CUTRIGHT v. AMER. SHIP DISMANTLER, 6 Or. App. 62 (1971)

486 P.2d 591

CUTRIGHT, Claimant, v. AMERICAN SHIP DISMANTLER, Appellant, STATE ACCIDENT INSURANCE FUND, Respondent.

Oregon Court of Appeals.Argued May 25, 1971
Affirmed July 1, 1971

Appeal from Circuit Court, Washington County.

GLEN HIEBER, Judge.

Philip A. Mongrain, Portland, argued the cause and filed the brief for appellant.

Al J. Laue, Assistant Attorney General, Salem, argued the cause for respondent. With him on the brief were Lee Johnson, Attorney General, and Jacob B. Tanzer, Solicitor General, Salem.

Page 63

Before SCHWAB, Chief Judge, and LANGTRY and FOLEY, Judges.

AFFIRMED.

LANGTRY, J.

American Ship Dismantler, the employer, appealed successively from rulings of the hearing officer, Workmen’s Compensation Board, and circuit court, each of which found the employer liable for compensation benefits to claimant.

The issue is which of two compensation insurance carriers is responsible. The direct responsibility employer’s insurance carrier claims the State Accident Insurance Fund (SAIF), the former carrier for the employer, should be held responsible.

The sequence of events giving rise to the dispute is:

A compression fracture and degeneration in the claimant’s thoracic spine, possibly predating 1964.

An on-the-job injury on November 12, 1966, causing strain of the thoracic spine. This injury was treated in seven chiropractic visits, the last in January of 1967, after which claimant was “symptom free,” according to the chiropractor’s testimony.

A change in the employer’s coverage from SAIF to a private carrier.

An accident on February 23, 1967, which involved a fall of about 10 feet off a ladder to a point where claimant stopped his fall by grasping the ladder with an arm and leg. He testified to his immediate reaction:

“I had severe pain in my lower back and, of course, I had pain in my upper back, too. I just

Page 64

figured I just jerked my arm out of the socket is what it felt like. When I come back down, I could hardly work [walk]. I got over to the craneway * * *.

### Information given

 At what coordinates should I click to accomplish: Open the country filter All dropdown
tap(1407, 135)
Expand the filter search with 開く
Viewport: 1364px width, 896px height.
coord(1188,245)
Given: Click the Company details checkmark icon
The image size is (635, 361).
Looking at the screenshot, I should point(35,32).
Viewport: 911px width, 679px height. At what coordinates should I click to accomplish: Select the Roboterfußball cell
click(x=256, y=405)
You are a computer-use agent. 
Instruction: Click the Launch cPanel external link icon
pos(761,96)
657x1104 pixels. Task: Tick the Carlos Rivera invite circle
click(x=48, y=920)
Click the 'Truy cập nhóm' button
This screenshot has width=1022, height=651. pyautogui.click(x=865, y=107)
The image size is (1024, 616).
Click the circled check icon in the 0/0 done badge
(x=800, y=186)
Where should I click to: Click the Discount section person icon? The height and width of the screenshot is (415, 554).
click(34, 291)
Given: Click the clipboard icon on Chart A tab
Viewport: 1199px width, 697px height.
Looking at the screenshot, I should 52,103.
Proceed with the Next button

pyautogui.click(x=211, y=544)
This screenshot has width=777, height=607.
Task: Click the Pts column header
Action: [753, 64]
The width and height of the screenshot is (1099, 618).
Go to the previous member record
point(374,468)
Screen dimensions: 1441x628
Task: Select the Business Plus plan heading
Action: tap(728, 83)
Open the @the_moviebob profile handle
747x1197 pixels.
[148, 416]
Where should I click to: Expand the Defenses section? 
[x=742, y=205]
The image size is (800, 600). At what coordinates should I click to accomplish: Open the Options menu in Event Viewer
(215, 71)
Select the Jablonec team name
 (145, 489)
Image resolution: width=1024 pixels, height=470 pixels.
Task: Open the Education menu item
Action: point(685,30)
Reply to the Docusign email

### What you need to do
A) Print everything in the court opinion from "CUTRIGHT v. AMER." down to "brief for appellant.".
B) According to the court opinion, how many chiropractic visits were used to treat the claimant's November 12, 1966 injury?

### Answers for the exercise
A)
CUTRIGHT v. AMER. SHIP DISMANTLER, 6 Or. App. 62 (1971)

486 P.2d 591

CUTRIGHT, Claimant, v. AMERICAN SHIP DISMANTLER, Appellant, STATE ACCIDENT INSURANCE FUND, Respondent.

Oregon Court of Appeals.Argued May 25, 1971
Affirmed July 1, 1971

Appeal from Circuit Court, Washington County.

GLEN HIEBER, Judge.

Philip A. Mongrain, Portland, argued the cause and filed the brief for appellant.

B) Seven.